• _Sayfa alıntısı_
***
KUMDAN YÜREK

kumdan yürek

Bu defa çok uzaklardan, Tanzanya’dan dilimize ulaşan bir romanı tanıtacağım: Kumdan Yürek. Dilek Kitaplığı Kitap Kulübü’nün Aralık ayı kitabıydı. Mutlaka biliyorsunuz, Kumdan Yürek’in yazarı Abdulrezak Gurnah 2021 yılı Nobel Edebiyat Ödülü’nü almaya hak kazanmıştı. Usta bir kalem olduğunu anladım, Kumdan Yürek de iyi ki okudum dediğim romanlardan biri oldu. Neden mi? Haydi, o zaman kısaca da olsa anlatmaya çalışayım…

Öncelikle yazar Abdurezak Gurnah’tan biraz bahsetmek isterim. Kolonyal edebiyatın temsilcilerinden kabul ediliyor. Bu romanın değerlendirmesini yaptığımız toplantıda bilgi dağırcığıma eklenen bu terim şunu söylüyor: Sömürge halinde yaşamak zorunda kalan toplumların geliştirdiği eleştirisel edebiyat türü. Bir de Postkolonyalizm var. O da sömürgecilik sonrası anlamına geliyor. Yaşanan sorunlar hem felsefi hem de edebi yönden işleniyor. Yazar 1948 Zanzibar, Tanzanya doğumlu. Çocukluğunda Tanzanya Sultanlığı olan ülkesinde yaşanan kanlı devrim sırasında İngiltere’ye göçmüş. Hem doğduğu ülkede arap kökenli olmasından dolayı, hem de göçtüğü İngiltere’de müslüman ve Afrikalı olması nedeniyle yaşamı çok kolay olmamış. Eğitimi İngiltere’de tamamlamış. Eserlerini kendi dilinde değil, İngilizce yazmış. Postkolonyal edebiyat üzerinde uzmanlaşıp, uzun süre edebiyat profesörü olarak görev yapmış.
***
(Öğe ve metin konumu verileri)
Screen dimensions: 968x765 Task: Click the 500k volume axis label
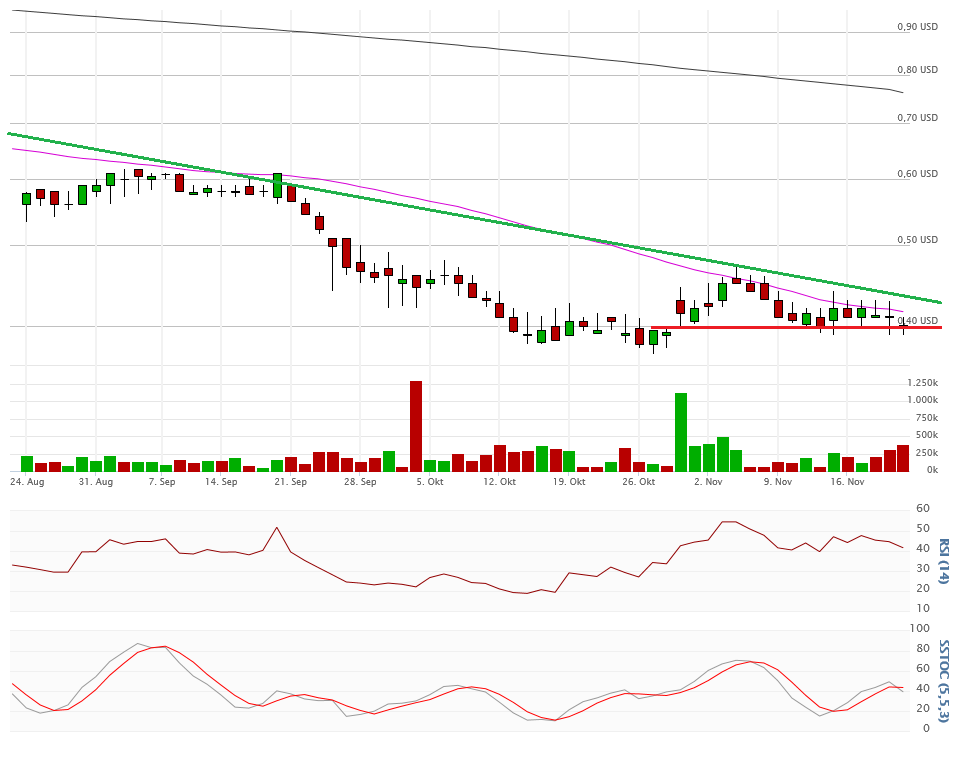click(925, 435)
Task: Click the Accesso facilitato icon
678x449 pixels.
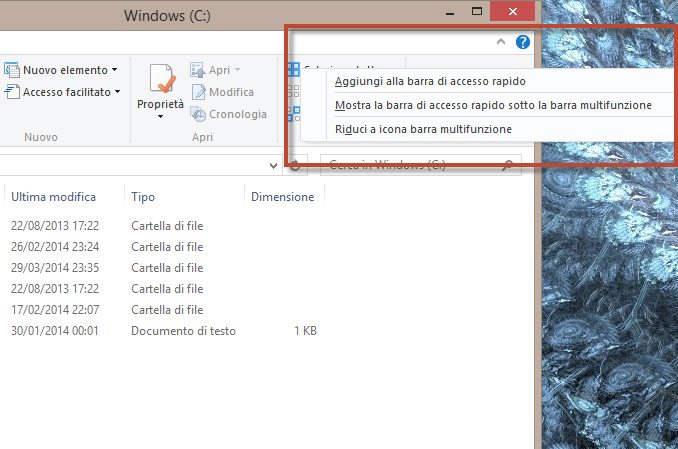Action: click(11, 92)
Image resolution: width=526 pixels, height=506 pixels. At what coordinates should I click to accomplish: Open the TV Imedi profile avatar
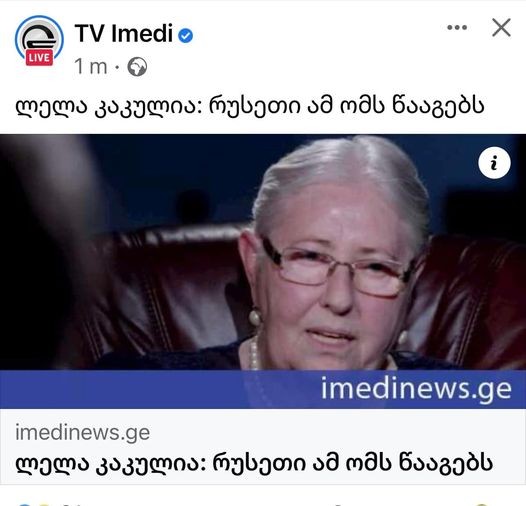pyautogui.click(x=39, y=40)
***
• _Yapılacak görevler_
1 – Kayıtlardaki bütün satırları istekleriyle birlikte yeniden yaz ve yanıtlardaki her koordinat sayısına -150 ekleyerek onları kaydır. Resimleri yanıta koyma.
2 – Kumdan Yürek romanını tanıtan yazının devamını getir.
Metin ile kayıtlar birbirinden ayrı malzemelerdir.

• _Alıştırma yanıtları_
1 –
Screen dimensions: 968x765 Task: Click the 500k volume axis label
click(775, 285)
Task: Click the Accesso facilitato icon
678x449 pixels.
Action: click(-139, -58)
Image resolution: width=526 pixels, height=506 pixels. At what coordinates should I click to accomplish: Open the TV Imedi profile avatar
pyautogui.click(x=-111, y=-110)

2 –
Bu romanla birlikte öğrendiğim bir diğer şey de Svahili dili diye bir dil olduğuydu. Bu Abdurezak Gurnah’ın ana dili, romanda da işleniyor. Kahraman kendi dilinde konuşan insanları bulmakta zorlanıyor. Yaşayan bir varlık olan dilin iki kişi arasında iletişimi sağladığını, konuşanı kalmayınca nasıl yok olduğunu yazar kelimelerle resmen zihnime resmetti diyebilirim. Aynı zamanda Afrika kıtasında ne kadar fazla dil, din, lehçe ve ırk olduğunu konusunda farkındalığımı arttırdı.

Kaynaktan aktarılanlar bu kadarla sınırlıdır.